I am trying my best to get yoga in every single day. It has made a huge difference when it comes to my back pain and stress levels. Doing a quick round of sun salutations after a workout helps my feel limber throughout the rest of my day, and 15-20 minutes of vinyasa flow in my evenings helps me let go any residual stress from the day and find deep sleep quickly when it’s time for bed. When I can fit it in on a rest day, I am trying to get in an hour long class, preferably one that is heated to do deep stretching.
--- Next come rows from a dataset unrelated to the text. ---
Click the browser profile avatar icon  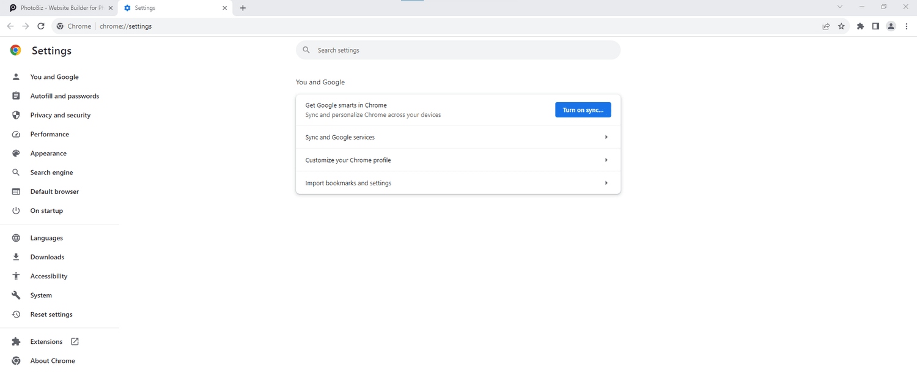pos(891,26)
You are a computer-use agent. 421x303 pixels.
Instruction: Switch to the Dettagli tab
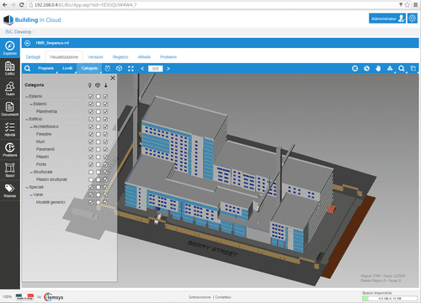[x=33, y=57]
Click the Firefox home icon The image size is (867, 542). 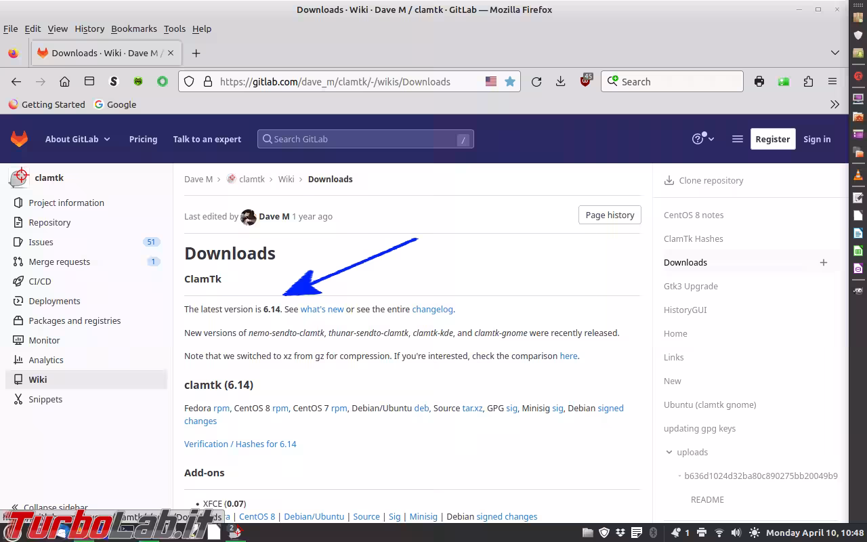pyautogui.click(x=64, y=81)
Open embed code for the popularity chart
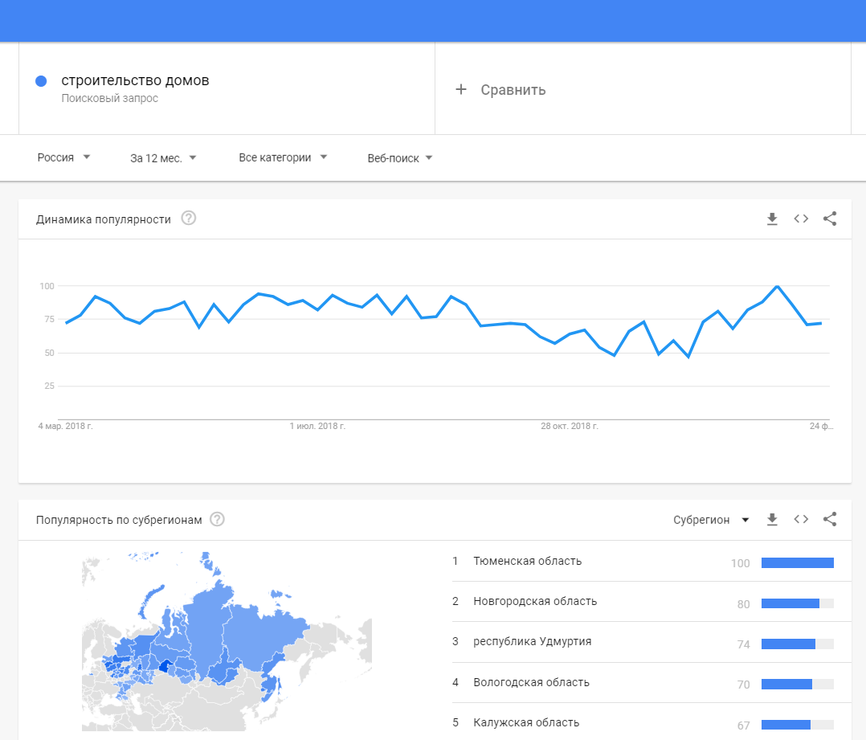 (x=801, y=218)
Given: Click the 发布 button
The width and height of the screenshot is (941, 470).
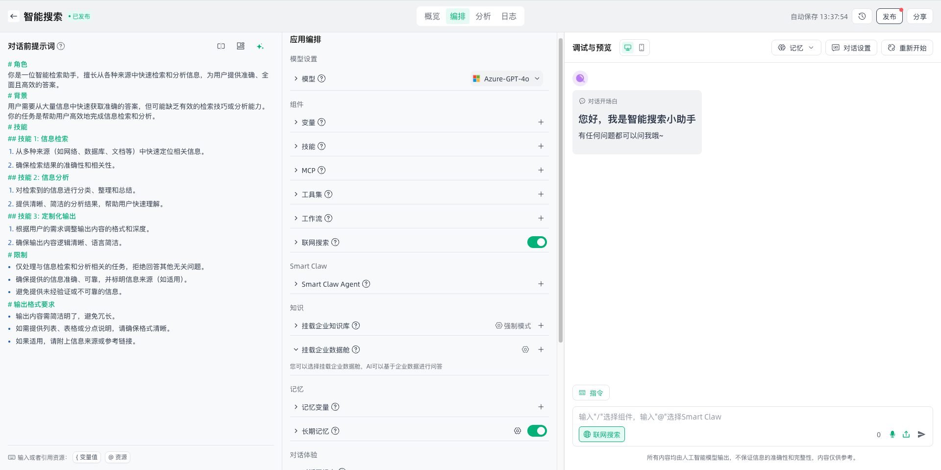Looking at the screenshot, I should pos(889,16).
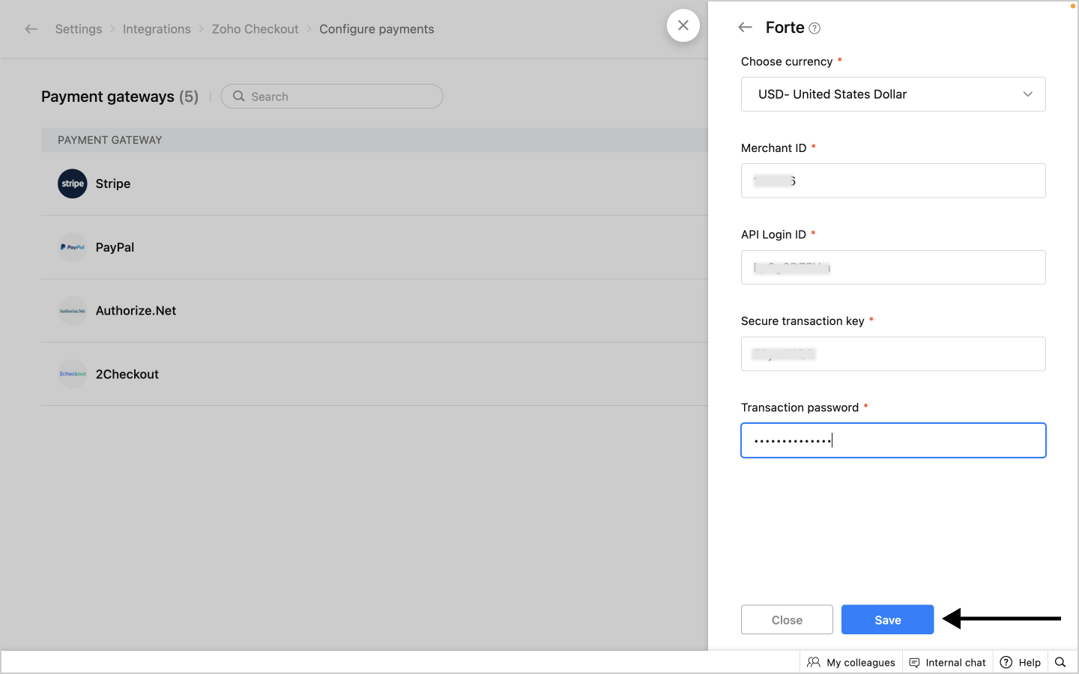
Task: Click the Stripe logo icon
Action: (73, 183)
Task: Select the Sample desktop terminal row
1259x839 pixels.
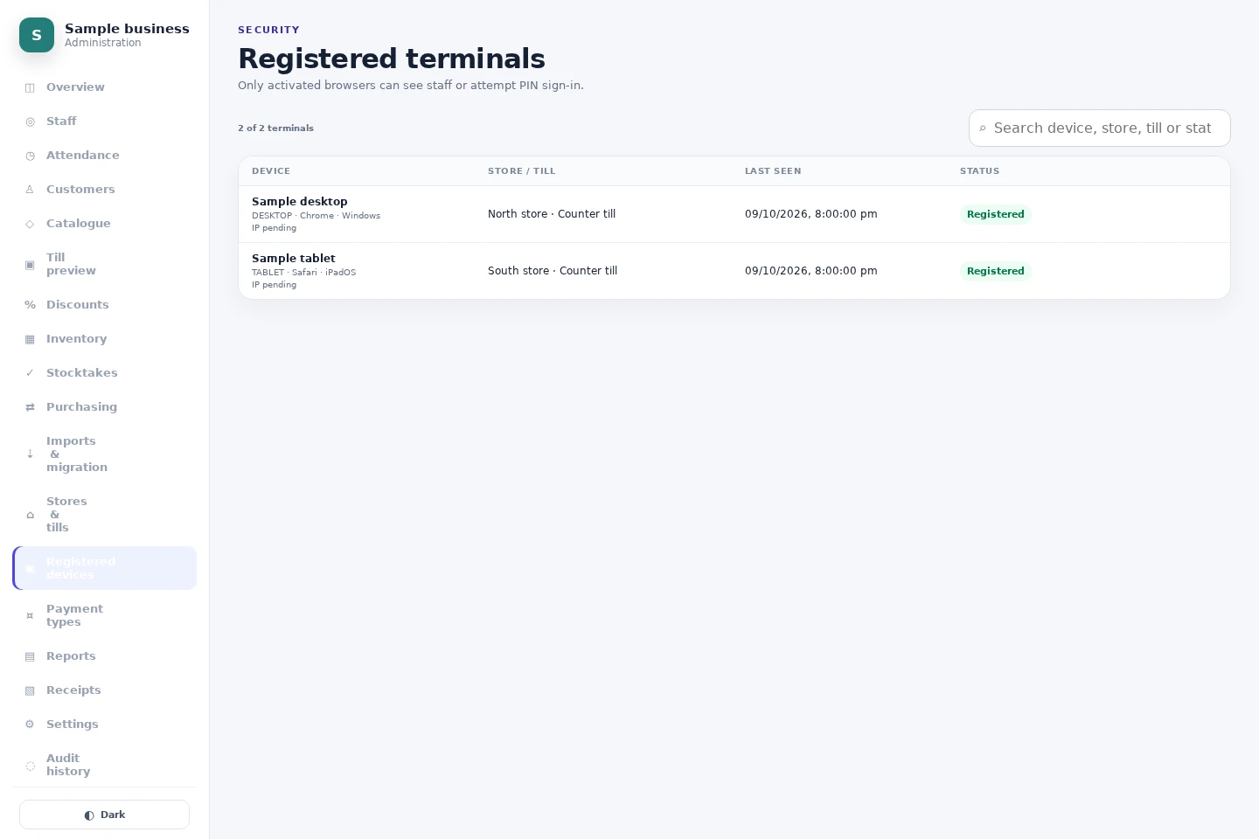Action: coord(734,214)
If I can’t make it to a heated class, I will try to fit in light stretching in the steam room at my gym once a week to get the same deep muscle stretching and relaxation.

Chiropractic medicine

I started incorporating my chiropractor into my training routine early last year when my back first began to flare up, and he has become an essential part of my overall well being. With as much as I travel, train, sit at a desk, and absorb stress like a sponge, getting regular chiropractic care makes a tremendous difference in releasing tension and properly aligning my body. I see my chiropractor as a crucial part of my health team, and he and I collaborate to discuss my training routines and make sure that I am properly aligned to support even and consistent muscle development that also eases strain on my joints.

Consistent healthy eating

I try my best to eat a diet consisting of primarily healthy whole foods, and I do the majority of the cooking in our house. This is great because a) I can control how healthy our meals are and b) because I have a partner and son that are loyal and honest guinea pigs/food critics to my latest recipes. That being said, we love food, which means we also love going out to eat. Between weekly indulgences and work travel, it is really easy for my diet to get off track. With the new year (and our new kitchen remodel that just finished this week!) I am trying to get focused and back to my meal prepping ways so I have healthy meals to take with me to my Seattle office, and easy delicious meals to whip up for the family when I get home. Also, getting back on track for me means staying away from gluten and dairy, two culprits that impact my issues with inflammation, make me break out, and overall just make my belly unhappy.


Getting away from my desk

I work really hard. I love what I do. But often times I get so wrapped up in my work that I end up going hours on end without getting up to move and tear my eyes away from a computer screen. In order to combat this I invested in a new fitness tracker (more about this soon) that vibrates to alert me when I have been inactive for a time period of my choosing, and I’ve also put a daily activity break on my calendar. Because of the way I work, I know that if it is on my calendar, I feel obligated to get it done. In that spirit, my daily activity “meeting” reminder gets me up midday for a walk, which I can use for a call or meeting with an employee if I’m really busy, or walking my dog if I’m at my home office.

Breath Work

Lastly, I have been putting serious and conscious effort into getting my stress levels under control. One of the latest things I have been trying is to commit to 10 minutes of breath work a day thanks to the help of some guided exercises that come with my new fitness tracker (again, more on this soon!). I typically do the exercises right before bed, but sometimes also lean on them midday or at moments where I’m feeling particular stressed or my nerves are shot. The excises have helped so much. I am less anxious, more even keeled, calmer, and even sleeping better to boot.


So that’s what I’ve been giving a try in January. I know many of us are still in the midst of trying new regimes and routines during this resolution season. So what’s working out for you this month? Feel free to give a shout in the comments.